Correct Forward Pass

import torch
import torch.nn.functional as F

# x: [B*T, d_model]  — one token per row (one chunk of meat)
router_logits = x @ router_weight.T          # [B*T, n_experts]  — score each skewer
router_probs  = F.softmax(router_logits, -1) # normalize scores

topk_vals, topk_ids = router_probs.topk(k=8, dim=-1)
# topk_vals:  [B*T, 8]  — how much each selected expert contributes
# topk_ids:   [B*T, 8]  — which 8 skewers got the meat

# Re-normalize among the 8 selected (important!)
topk_vals = topk_vals / topk_vals.sum(dim=-1, keepdim=True)  # [B*T, 8]

# Weighted sum over selected experts
output = torch.zeros_like(x)
for k in range(8):
    expert_idx   = topk_ids[:, k]          # which expert for each token
    expert_score = topk_vals[:, k]         # its weight   [B*T]
    
    # Each token goes to its assigned expert
    # (in real impl, tokens are batched per expert for efficiency)
    for b in range(x.shape[0]):
        expert_out = experts[expert_idx[b]](x[b])          # FFN forward
        output[b] += expert_score[b] * expert_out          # weighted add

The Full Picture in Skewer Terms

Token (chunk of meat)
        │
        ▼
   Router (chef)
   scores all 64 skewers
        │
   softmax → probabilities
        │
   topk(8) → pick 8 skewers
        │
   ┌────┴────────────────────┐
   │  skewer 3  (w=0.35)     │  FFN_3(x) * 0.35
   │  skewer 17 (w=0.28)     │  FFN_17(x) * 0.28
   │  skewer 42 (w=0.15)     │  FFN_42(x) * 0.15
   │  ... 5 more ...         │
   └────────────────────────┘
        │
   weighted sum → output token

56 skewers = cold, idle, zero FLOPS. That’s the MoE win.

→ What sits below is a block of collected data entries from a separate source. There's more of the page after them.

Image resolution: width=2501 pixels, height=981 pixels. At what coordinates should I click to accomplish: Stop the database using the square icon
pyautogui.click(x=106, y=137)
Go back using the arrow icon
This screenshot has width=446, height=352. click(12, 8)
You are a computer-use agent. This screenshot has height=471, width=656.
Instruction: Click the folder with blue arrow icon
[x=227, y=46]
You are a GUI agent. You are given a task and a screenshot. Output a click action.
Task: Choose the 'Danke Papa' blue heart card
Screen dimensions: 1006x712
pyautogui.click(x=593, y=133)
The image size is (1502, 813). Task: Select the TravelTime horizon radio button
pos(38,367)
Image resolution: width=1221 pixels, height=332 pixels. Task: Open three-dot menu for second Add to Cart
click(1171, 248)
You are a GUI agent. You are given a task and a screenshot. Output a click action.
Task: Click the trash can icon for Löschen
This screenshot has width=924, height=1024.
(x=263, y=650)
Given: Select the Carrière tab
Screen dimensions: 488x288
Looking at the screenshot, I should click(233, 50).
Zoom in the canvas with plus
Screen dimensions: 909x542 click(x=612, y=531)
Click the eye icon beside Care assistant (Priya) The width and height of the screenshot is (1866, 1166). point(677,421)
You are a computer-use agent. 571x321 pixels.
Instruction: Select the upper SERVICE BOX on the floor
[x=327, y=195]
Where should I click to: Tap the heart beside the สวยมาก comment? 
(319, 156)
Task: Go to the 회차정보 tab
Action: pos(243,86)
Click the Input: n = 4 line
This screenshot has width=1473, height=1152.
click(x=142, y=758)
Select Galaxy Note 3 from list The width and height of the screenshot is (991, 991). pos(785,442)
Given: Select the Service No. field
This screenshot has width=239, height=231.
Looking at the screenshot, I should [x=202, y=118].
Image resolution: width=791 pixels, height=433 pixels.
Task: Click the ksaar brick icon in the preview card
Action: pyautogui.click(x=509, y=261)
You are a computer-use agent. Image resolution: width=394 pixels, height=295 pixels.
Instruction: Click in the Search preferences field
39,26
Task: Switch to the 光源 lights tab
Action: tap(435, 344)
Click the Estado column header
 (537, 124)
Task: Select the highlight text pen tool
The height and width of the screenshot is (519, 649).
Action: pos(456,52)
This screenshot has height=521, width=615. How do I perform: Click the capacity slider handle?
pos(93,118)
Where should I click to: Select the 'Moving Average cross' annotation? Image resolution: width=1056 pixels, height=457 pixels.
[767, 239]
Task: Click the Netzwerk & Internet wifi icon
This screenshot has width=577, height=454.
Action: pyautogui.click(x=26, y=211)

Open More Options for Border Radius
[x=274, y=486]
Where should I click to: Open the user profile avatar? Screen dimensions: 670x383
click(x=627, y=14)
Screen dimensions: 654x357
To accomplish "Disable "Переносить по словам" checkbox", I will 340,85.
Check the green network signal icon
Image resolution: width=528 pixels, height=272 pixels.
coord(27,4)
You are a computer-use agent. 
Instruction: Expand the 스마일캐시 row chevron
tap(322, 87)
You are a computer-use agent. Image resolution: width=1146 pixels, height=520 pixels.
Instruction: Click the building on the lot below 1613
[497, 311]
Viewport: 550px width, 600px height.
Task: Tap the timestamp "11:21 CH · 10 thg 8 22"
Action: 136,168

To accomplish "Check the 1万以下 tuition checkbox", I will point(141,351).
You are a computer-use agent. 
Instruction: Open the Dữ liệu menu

DeepSeek-V3 / Qwen MoE Reality Check

Thing Value
Total experts 64–256
Activated per token 8 (DeepSeek-V3 uses 8 of 256)
Active params per token ~37B of 671B total
Router type linear + softmax (sometimes sigmoid)
Load balancing loss auxiliary loss to prevent expert collapse

Expert collapse is the main training hazard — without the aux loss, the router learns to always send meat to the same 3 skewers and the other 61 starve. DeepSeek-V3 also adds shared experts (skewers that get every chunk of meat, always on) on top of the routed ones.


DeepSeek-V3 Exact Formula

output = FFN_shared(x) + Σ_{i ∈ topk} g_i · FFN_i(x)

where g_i = softmax(router_logits)[i]  (among selected k only, renormalized)

Your intuition was right — it’s a weighted sum. You just needed the g_i weights in there.